Thanks for the explanation. If the end goal is for setuptools to host the schemas, then let's focus on the second option indeed. It'd still be nice to able to easily regen the resulting data but I don't think that's a priority, i.e. something to put on the "far TODO".

jaraco commented 2 days ago

In https://github.com/pypa/setuptools/issues/4455#issuecomment-2203461914, I've been thinking maybe there's a better way to vendor dependencies that's far less intrusive and doesn't require re-writing the vendored packages. I'm exploring that now.

mgorny commented 2 days ago

For the record, one risk I see is that if the user has an incompatible version of the dependency installed, setuptools would use it rather than the "vendored" fallback — but perhaps there's a smart way of avoiding that.

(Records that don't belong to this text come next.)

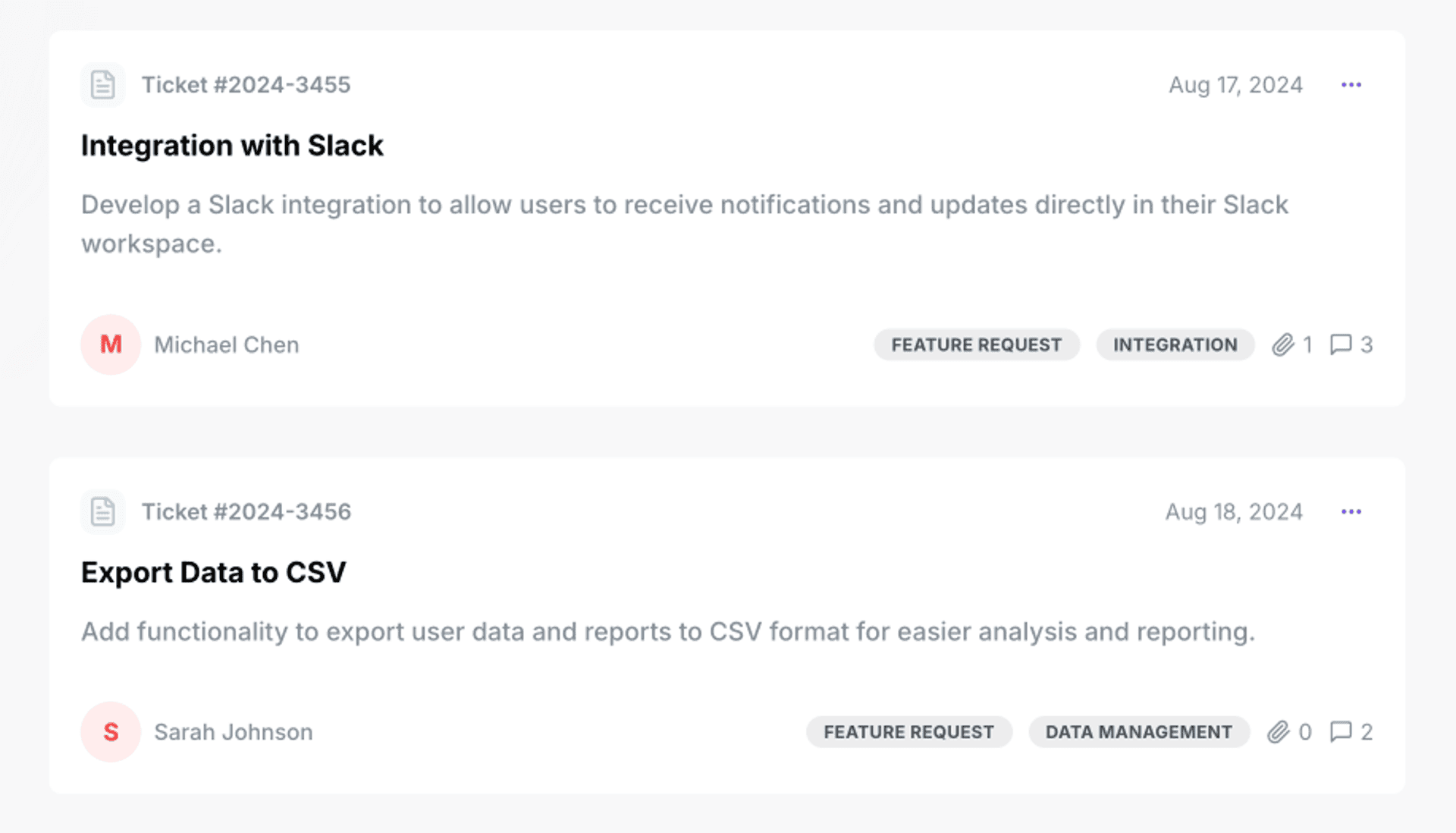Click on the Export Data to CSV title
1456x833 pixels.
214,572
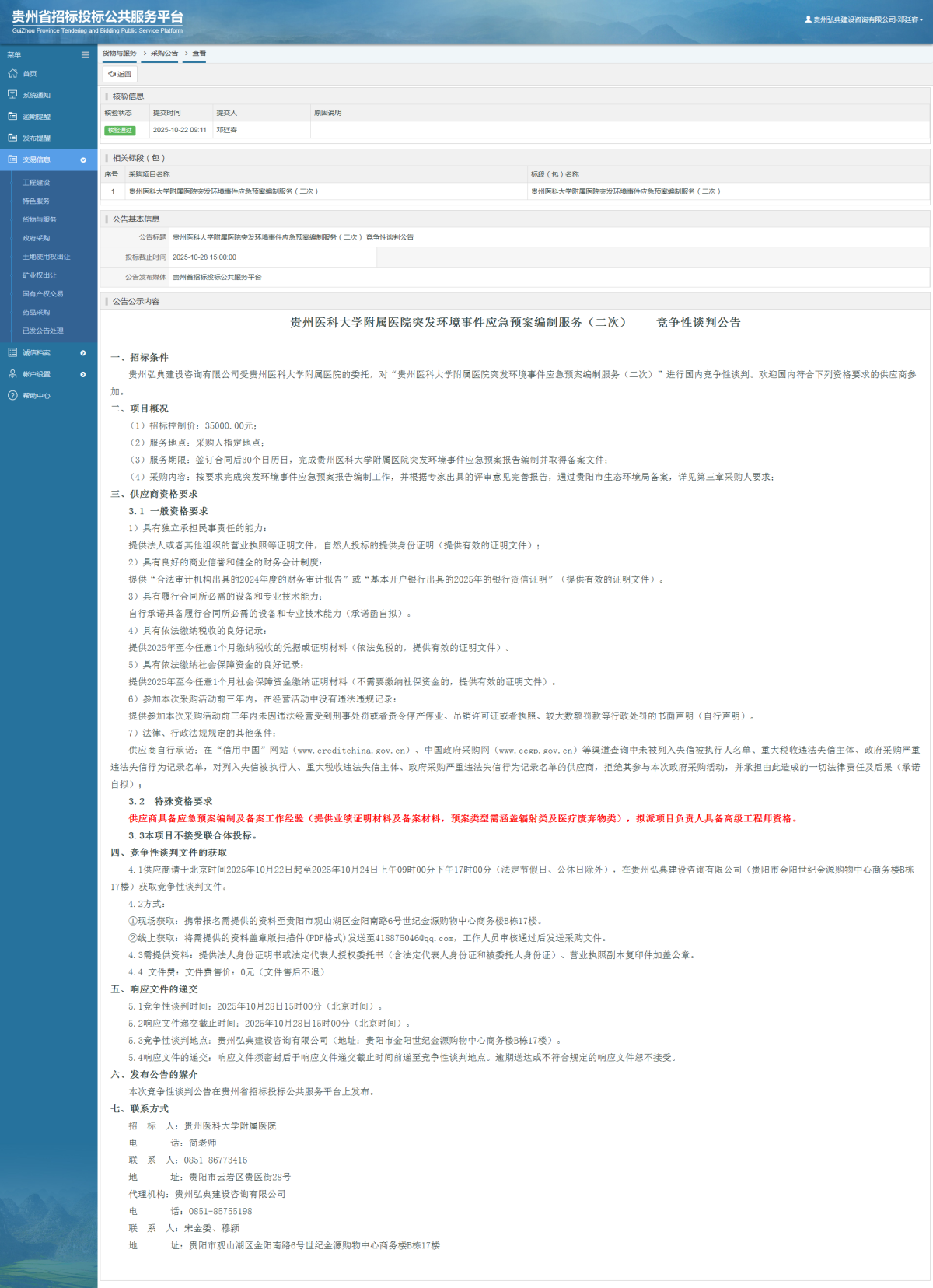This screenshot has width=933, height=1288.
Task: Select 政府采购 in the sidebar submenu
Action: [36, 238]
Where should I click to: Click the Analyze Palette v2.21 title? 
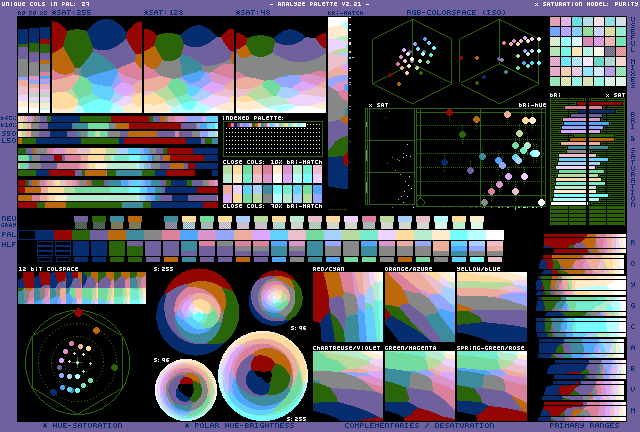pos(318,5)
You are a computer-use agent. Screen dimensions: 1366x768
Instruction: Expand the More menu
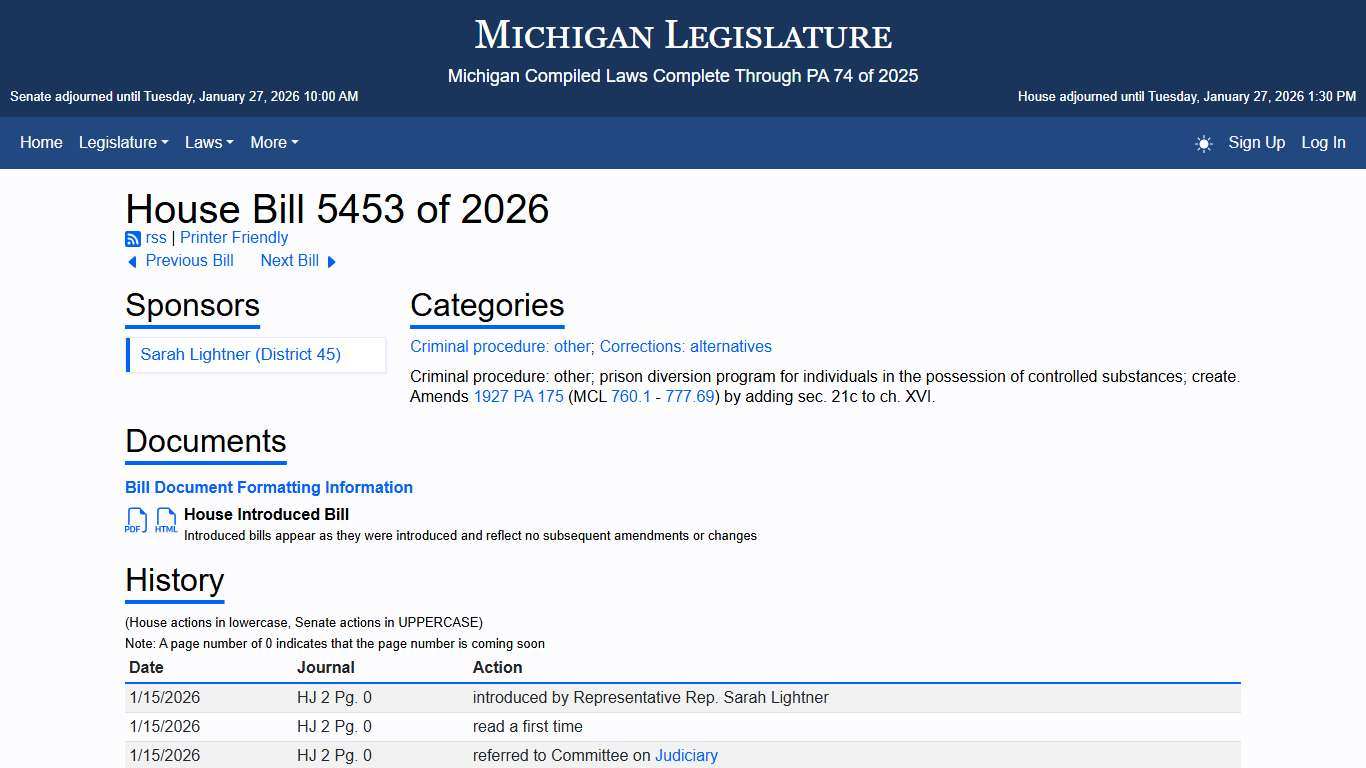pos(273,143)

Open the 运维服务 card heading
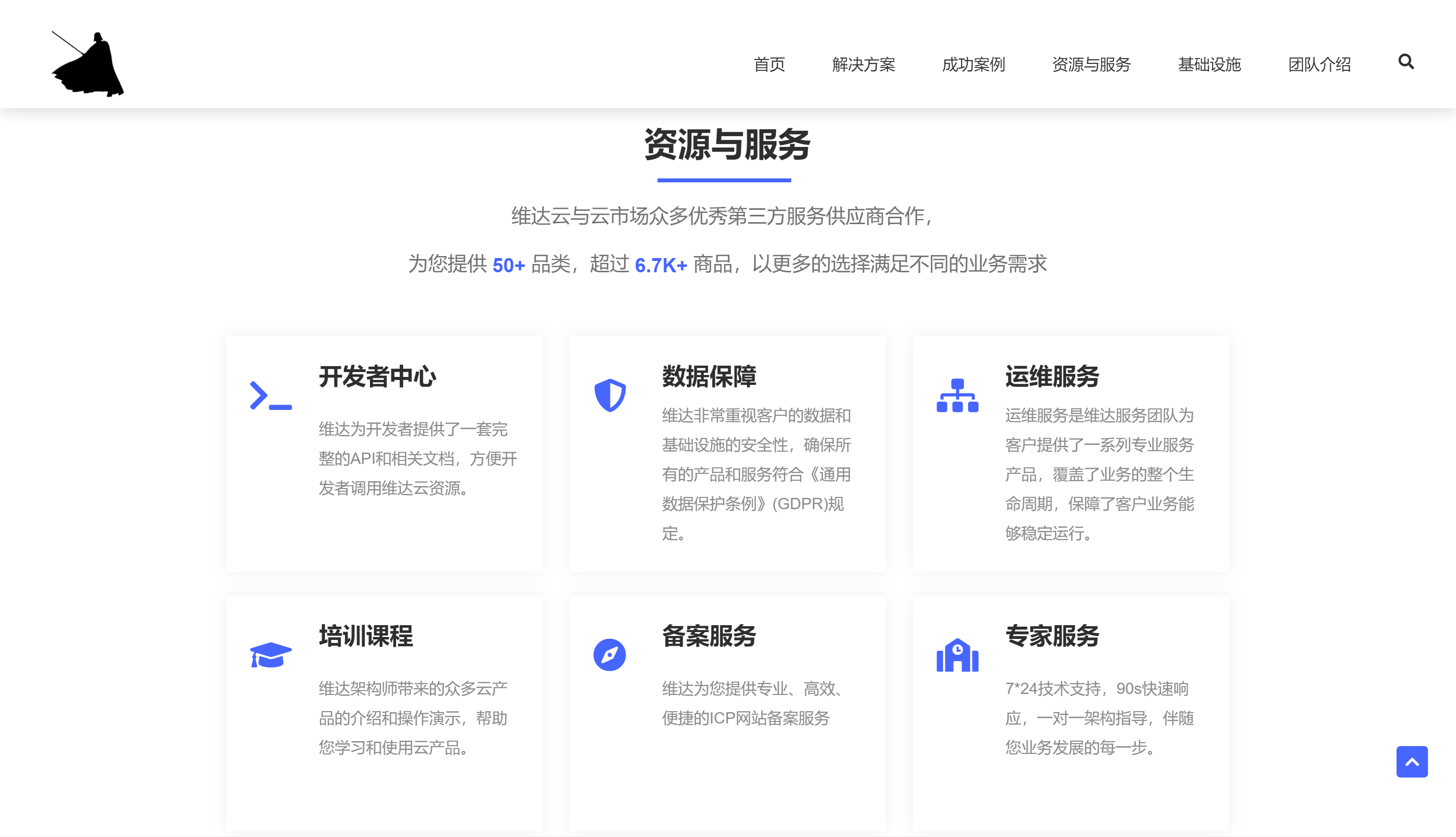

jaraco commented 2 days ago

For the record, one risk I see is that if the user has an incompatible version of the dependency installed, setuptools would use it rather than the "vendored" fallback — but perhaps there's a smart way of avoiding that.

Good point. On one hand, I was thinking that concern is to be addressed the same way it is for any other application or library - that is, declare the best estimate of what dependencies are compatible, put the onus on the user to supply compatible packages (when things break). There are two problems with that way of thinking:

One way to mitigate this concern could be to (a) require that dependencies follow semver, (b) proactively pin against breaking changes, and (c) lean on the dependencies to yank any unexpected breakages that violate semver.

I would like to pursue a world where vendored dependencies are used rarely and there's little to no dependence on their stability. In other words, I'd like for Setuptools to "work at head" of the Python ecosystem (unless explicitly indicated otherwise).

jaraco commented 2 days ago

In #4457, I'm pleased to say I have an initial proof of concept that applies the concept and is largely working. There are some mypy tests failing, but I'm confident those can be fixed or ignored. Thusfar, I've only partially applied the changes. I plan to continue to pursue the approach and replace the pkg_resources dependencies as well, do some cleanup, and address any emergent issues. I won't be rushing out any releases with this change, but I'm optimistic that a future without heavy reliance on vendored packages is possible.

mgorny commented 2 days ago

Oh, one more thing just occurred to me. Some of the setuptools dependencies already avoid the bootstrap problem by using flit_core. This means that they can be built and installed without setuptools, and therefore do not pose a bootstrap problem.

hroncok commented 2 days ago

Note that if you would install them with pip, you still need setuptools first.